▶ **WORKING DATA**:
╔══
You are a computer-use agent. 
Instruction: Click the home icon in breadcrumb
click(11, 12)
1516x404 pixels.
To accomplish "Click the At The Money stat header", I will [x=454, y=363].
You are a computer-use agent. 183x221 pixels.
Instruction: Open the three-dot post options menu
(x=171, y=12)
╚══
╔══
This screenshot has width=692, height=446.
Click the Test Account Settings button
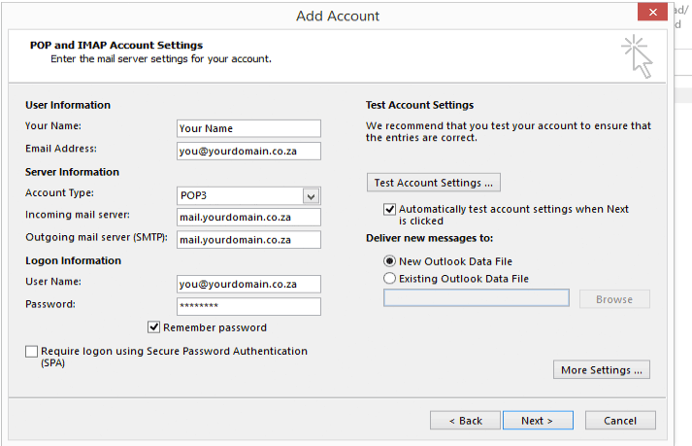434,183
╚══
╔══
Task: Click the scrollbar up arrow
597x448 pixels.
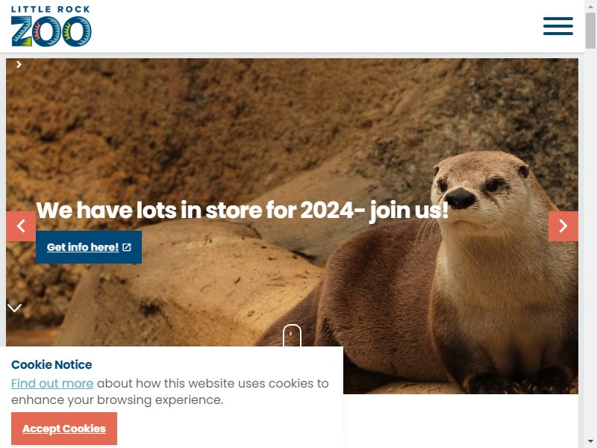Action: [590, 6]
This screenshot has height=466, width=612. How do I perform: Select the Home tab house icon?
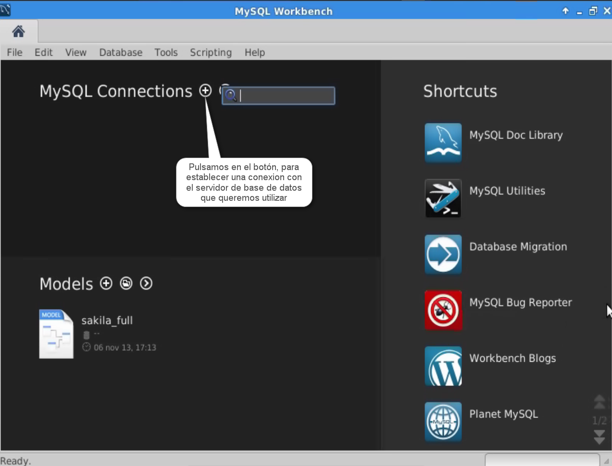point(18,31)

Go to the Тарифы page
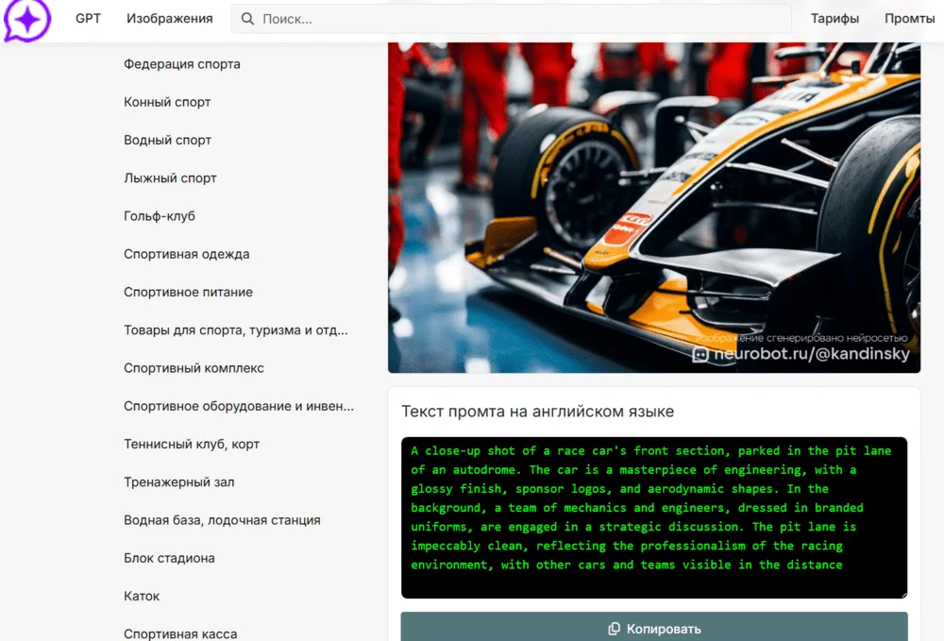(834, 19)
╚══
▶ **EXERCISE DETAILS**: Bring together all lines of the entries above in which the string "computer" occurs.

▶ **WRITTEN SOLUTION**:
You are a computer-use agent. 
You are a computer-use agent. 183x221 pixels.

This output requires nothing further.